La cena è andata di traverso a molti, poiché, ad appesantire la situazione già tesa e complessa, e ad allungare la discussione, si è inserita la decisione dell’Austria di voler procedere “unilateralmente” a limitare il numero degli ingressi dei profughi con delle quote (un tetto di 80 migranti al giorno) e imporre stringenti controlli alle frontiere – incluse quelle con l’Italia (ne avevamo parlato anche qui). Già al suo arrivo al Consiglio, il premier socialdemocratico Werner Faymann aveva ribadito che Vienna, fra i paesi più “ospitali”, non accetta di dover accogliere tutti. L’annuncio austriaco di voler fissare dei limiti all’ingresso di richiedenti asilo ha subito sollevato le perplessità del commissario Ue, Dimitris Avramopoulos: si tratta di una politica “completamente incompatibile con gli obblighi dell’Austria secondo le norme europee e internazionali”. E, di fatto lo stesso presidente della Commissione, Jean-Claude Juncker, senza citare esplicitamente Vienna, ha dichiarato lapidario: “Gli assoli nazionali non sono auspicabili”.
Una scelta, quindi, che non è piaciuta alla maggior parte degli Stati convenuti, mentre la Commissione europea ha ricordato l’obbligo legale di accettare ogni richiesta di asilo che venga fatta sul suo territorio e ha parlato di violazione della Convenzione europea dei diritti dell’uomo, della convenzione di Ginevra e dell’articolo 18 della Carta dei diritti fondamentali dell’Ue.
Ma il fatto più sconcertante è che il testo delle conclusioni non contiene alcun accenno all’affaireAustria, benché ci sia stata una pubblica condanna.

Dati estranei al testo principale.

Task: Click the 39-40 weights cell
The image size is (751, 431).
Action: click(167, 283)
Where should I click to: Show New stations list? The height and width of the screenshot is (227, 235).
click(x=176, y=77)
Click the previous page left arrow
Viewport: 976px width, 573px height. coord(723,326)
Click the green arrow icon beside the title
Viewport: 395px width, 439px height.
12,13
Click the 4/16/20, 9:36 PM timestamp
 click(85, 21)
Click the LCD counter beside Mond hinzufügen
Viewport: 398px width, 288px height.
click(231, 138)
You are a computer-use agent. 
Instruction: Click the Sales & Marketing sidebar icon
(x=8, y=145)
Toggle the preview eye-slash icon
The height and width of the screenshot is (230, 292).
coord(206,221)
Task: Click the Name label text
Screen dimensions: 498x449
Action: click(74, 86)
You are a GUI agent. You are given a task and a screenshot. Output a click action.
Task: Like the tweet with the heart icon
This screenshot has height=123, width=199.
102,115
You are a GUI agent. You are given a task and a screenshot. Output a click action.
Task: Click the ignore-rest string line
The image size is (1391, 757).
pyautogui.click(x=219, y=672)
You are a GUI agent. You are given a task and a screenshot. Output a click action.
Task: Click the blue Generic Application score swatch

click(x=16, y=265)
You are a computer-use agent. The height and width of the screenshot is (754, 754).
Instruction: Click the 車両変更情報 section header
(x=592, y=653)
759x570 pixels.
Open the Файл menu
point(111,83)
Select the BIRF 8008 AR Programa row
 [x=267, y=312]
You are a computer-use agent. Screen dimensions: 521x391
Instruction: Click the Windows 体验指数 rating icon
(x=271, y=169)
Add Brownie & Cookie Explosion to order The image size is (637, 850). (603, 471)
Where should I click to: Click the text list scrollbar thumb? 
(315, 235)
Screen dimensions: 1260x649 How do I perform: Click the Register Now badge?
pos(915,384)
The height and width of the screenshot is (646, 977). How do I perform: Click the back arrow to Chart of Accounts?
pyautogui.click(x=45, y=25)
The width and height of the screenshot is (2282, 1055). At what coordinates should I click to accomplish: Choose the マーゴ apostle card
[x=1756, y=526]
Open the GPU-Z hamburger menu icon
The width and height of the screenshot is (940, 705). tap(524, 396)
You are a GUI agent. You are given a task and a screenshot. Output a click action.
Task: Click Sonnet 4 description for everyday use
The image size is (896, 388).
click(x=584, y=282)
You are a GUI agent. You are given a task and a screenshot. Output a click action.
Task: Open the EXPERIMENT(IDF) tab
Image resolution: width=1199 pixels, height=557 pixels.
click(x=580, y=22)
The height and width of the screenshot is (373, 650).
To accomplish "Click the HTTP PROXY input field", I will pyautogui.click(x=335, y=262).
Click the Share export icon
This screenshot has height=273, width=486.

Anzi, il Consiglio ha ribadito “all’unanimità” che la risposta alla crisi dei rifugiati “deve essere europea”, e che le risposte “solo nazionali non sono raccomandabili”. Tutti, ha garantito Juncker, hanno convenuto sulla necessità “che bisogna procedere con il meccanismo di ricollocamento dei rifugiati”. Come mai non mettere a verbale delle prese di posizione cosi imponenti? E’ forse un non voler vedere? Saranno ancora parole al vento e buoni propositi disattesi?
Forse si. Visto che il cancelliere austriaco, Werner Faymann, malgrado le critiche e in barba a tutti, stamane ha ribadito che il suo Paese va avanti nell’applicazione delle misure annunciate: “Non stiamo stabilendo a zero il tetto dei rifugiati da accogliere, ma adesso è il turno degli altri di farsi carico della situazione”. Per Faymann “se tutti accettassero i nostri stessi numeri in relazione alla popolazione potremmo distribuire oltre due milioni di rifugiati, ma spetta agli altri”. Nel frattempo,l’Ungheria ha annunciato la chiusura di tre valichi ferroviari con la Croazia a partire da domenica per “l’interesse della sicurezza pubblica”, lo riporta l’agenzia austriaca Apa.